Wat hij wel voor elkaar kreeg was de oprichting van een vereniging die het idee van een verenigd Europa aan de man moest brengen. Belangrijk hierin was het contact dat hij in het voorjaar van 1925 kreeg met Taco Mulder, een academisch geschoolde accountant uit Haarlem. Deze bedrijfseconoom dacht er ongeveer net zo over als Muller, en zette zich na ruggenspraak met hem aan het schrijven van een Korte uiteenzetting van het beginsel der Vereeniging tot bevordering der oprichting van de Vereenigde Staten van Europa.
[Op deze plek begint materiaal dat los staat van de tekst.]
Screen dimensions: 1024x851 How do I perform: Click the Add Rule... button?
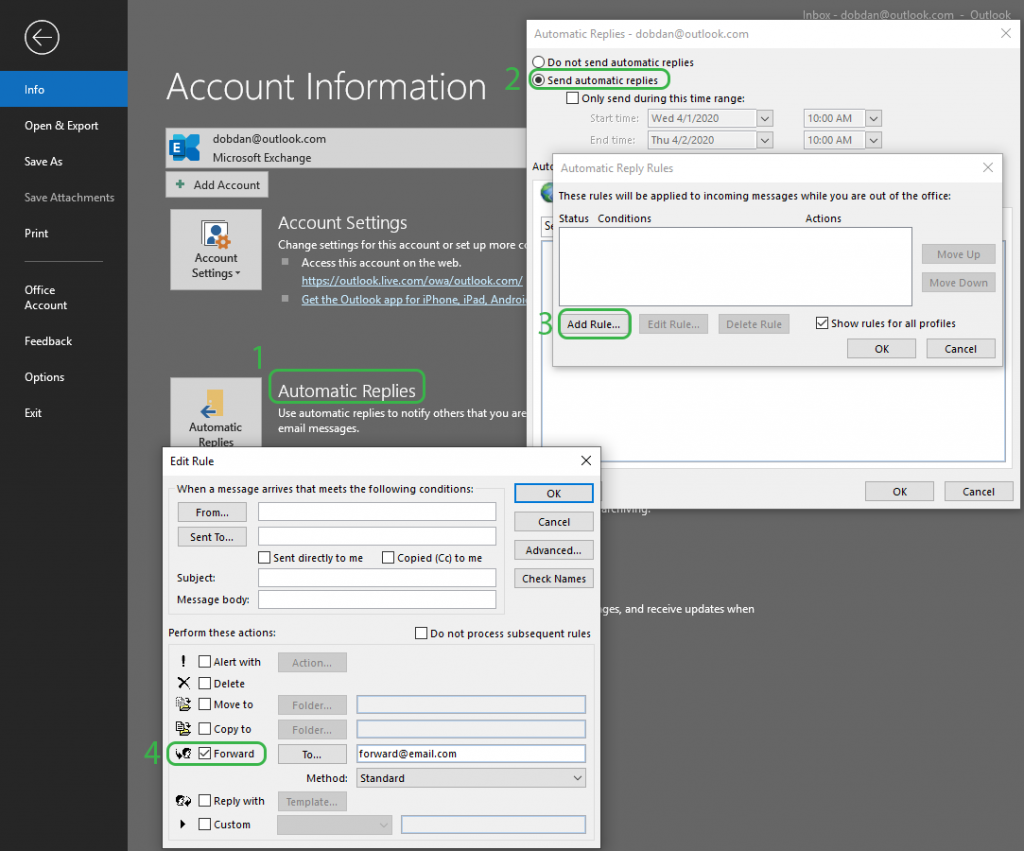click(x=594, y=324)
De vereniging werd in het najaar van ‘25 officieel opgericht, met Muller als voorzitter en Mulder als secretaris. De bestuursleden, waaronder nogal wat zakenlieden, kwamen uit Den Haag, Haarlem, Heemstede, Delft, Aerdenhout, Bloemendaal en Rotterdam. Van de Korte uiteenzetting liet Mulder duizend exemplaren drukken. Er werden relaties aan het werk gezet om een Engelse, Franse en Duitse vertaling te tikken. En eentje in het Esperanto. Een Europese regering, vrijhandel, vrij verkeer, centralisatie van het bankwezen, één muntstelsel, een officiële voertaal (Engels) en een gezamenlijk fonds voor staten met een schuldenlast - zie hier de hoofdpunten van het programma.
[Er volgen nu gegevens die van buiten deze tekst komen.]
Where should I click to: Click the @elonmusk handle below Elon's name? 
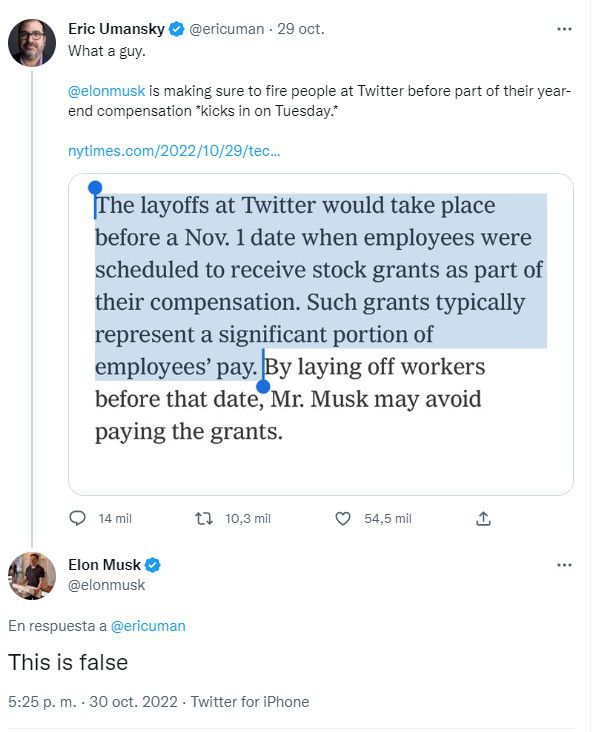click(106, 585)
De onverschrokken Muller spande zich in om de VBOVSE vast te knopen aan een internationaal netwerk van vergelijkbare organisaties en figuren die de Europese zaak waren toegedaan. Aan het Bureau de la Paix te Geneve vroeg hij de contactgegevens op. Maar hier werd gelijk de kiem gelegd voor de breuk tussen Muller en de overige bestuursleden. Want om zijn vereniging gravitas te geven, wilde hij buitenlandse coryfeeën tot ereleden benoemen, namelijk Coudenhove-Kalergi, Francesco Nitti, oud-premier van Italië en uitgesproken kritisch over ‘Versailles’, en de pacifistische Britse Labourpoliticus Ramsay MacDonald. De algemene ledenvergadering van de VBOVSE voelde hier echter niets voor, wat wrevel opwekte bij Muller.

Zo ontstonden er meer twistpunten. Hij wilde bijvoorbeeld in publicaties die namens de vereniging verschenen verwijzingen opnemen naar zijn eigen geschriften, maar ook dit wilde de rest van het bestuur niet. Op een gegeven moment was de maat vol. Muller deed op 29 mei 1926 een stapeltje brieven aan zijn medebestuursleden op de bus waarin hij bedankte als voorzitter, tot onbegrip en onvrede bij zijn collega’s.

Hendrik Clemens Muller was een vat vol ideeën. Ongeduldig en onrustig, een persoonlijkheid die zijn tijd vooruit was, die sneller wilde en bochten afsneed, en daardoor in botsing kwam met anderen. Een jaar na zijn vertrek bij de VBOVSE overleed hij, 81 jaar oud. Maar ‘zijn’ vereniging beleefde in 1932 een doorstart. Onder de bezielende, klare leiding van Taco Mulder verscheen een eigen tijdschrift, de Europese regeringscentra werden bestookt met persberichten en brieven, het ledental groeide naar tweeduizend. In 1933 volgde een fusie met de Nederlandse tak van Pan Europa, maar toen was het politieke tij al gekeerd. Europa was overgeleverd aan de zwarte horden.